監督はルーペが故郷のA・デプレシャン監督。“007”シリーズの最新作「~ノー・タイム・トゥ・ダイ」のポンドガール・レア・セドゥを一足先に観ようとWOWOWジャパンプレミアムで観賞しました。

撮影はイリナ・ルブチャンスキー。出演者はレア・セドゥ、ロシュディ・ゼム、サラ・フォレスティエ、アントワーヌ・レナルツらです。

あらすじ:
冒頭、クリスマスのイルミネーションが光る道路をパトカーが車両が火災を起こした現場に向かうシーンから物語が始まります。この映像がとても美しいが、他に車の動きはなくもの物悲しい。
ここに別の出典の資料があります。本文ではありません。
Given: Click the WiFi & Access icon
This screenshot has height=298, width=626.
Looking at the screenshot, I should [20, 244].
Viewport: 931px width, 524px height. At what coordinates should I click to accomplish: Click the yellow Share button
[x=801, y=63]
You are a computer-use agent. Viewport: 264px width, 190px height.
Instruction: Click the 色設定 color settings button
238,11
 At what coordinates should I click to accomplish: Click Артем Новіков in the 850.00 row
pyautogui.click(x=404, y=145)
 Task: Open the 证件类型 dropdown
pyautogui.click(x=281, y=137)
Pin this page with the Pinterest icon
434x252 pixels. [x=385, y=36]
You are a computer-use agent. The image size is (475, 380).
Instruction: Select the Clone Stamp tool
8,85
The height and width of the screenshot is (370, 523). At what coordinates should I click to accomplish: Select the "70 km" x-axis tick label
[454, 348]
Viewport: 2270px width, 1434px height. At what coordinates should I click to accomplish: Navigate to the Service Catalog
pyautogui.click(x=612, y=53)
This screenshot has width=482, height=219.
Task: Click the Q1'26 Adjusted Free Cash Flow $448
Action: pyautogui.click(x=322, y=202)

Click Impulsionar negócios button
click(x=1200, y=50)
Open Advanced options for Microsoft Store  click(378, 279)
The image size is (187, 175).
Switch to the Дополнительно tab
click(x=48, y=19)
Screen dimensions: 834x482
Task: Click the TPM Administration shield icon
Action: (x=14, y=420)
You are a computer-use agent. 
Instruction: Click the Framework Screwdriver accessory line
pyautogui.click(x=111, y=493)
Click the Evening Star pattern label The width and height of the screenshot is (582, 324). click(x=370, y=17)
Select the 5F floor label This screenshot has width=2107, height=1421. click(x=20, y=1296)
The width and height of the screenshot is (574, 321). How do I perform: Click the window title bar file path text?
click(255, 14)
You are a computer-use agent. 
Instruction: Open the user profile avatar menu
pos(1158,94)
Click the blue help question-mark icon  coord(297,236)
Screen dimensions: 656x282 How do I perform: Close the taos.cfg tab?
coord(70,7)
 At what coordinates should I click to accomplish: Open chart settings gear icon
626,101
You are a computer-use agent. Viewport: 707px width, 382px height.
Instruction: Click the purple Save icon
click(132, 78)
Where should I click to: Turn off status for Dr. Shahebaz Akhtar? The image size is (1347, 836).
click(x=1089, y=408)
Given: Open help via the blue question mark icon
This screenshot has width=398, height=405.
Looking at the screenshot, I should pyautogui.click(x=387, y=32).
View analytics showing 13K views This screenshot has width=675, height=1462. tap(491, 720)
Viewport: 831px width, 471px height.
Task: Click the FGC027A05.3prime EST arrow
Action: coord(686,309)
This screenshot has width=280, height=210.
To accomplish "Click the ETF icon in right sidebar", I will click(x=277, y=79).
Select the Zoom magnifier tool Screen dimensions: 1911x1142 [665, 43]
ルーペは中産階級は姿を消し、街の75%は問題区域に指定され、人口の45%が貧困に苦しむ町。あらゆる人種が集まり、産業で栄えたことなど誰も知らない。残ったのは貧困と衰退の記憶だけという。

事件は夜に起こるためか、淡い電灯が浮かび上がる暗い夜景を背景に物語が語られます。この暗さがルーペの雰囲気をよく伝えているように思います。

この夜の事件は車の炎上事件、ピストル強盗、麻薬を巡る暴力事件、放火事件の発生。
部下が各事件に対応するなかで、ルーペ中央警察署の所長ダウード(ロシュディ・ゼム)は車の炎上事件で現場から通報のあった男を尋問する。こんな事件が頻繁に起こっているのでしょうか、手際よく責めて、保険金詐欺で自らが火を放ったことを認めさせます。
ダウードは7才でこの町にやってきて、以来この町で暮らしていたが、この町の衰退に、妻子を北アフリカ・アルゼーに帰しひとりで暮らしている。移民で昔のような人の絆が消えてしまった街に残り、治安に励むラウド署長を「嘆きの光」と言っているように思います。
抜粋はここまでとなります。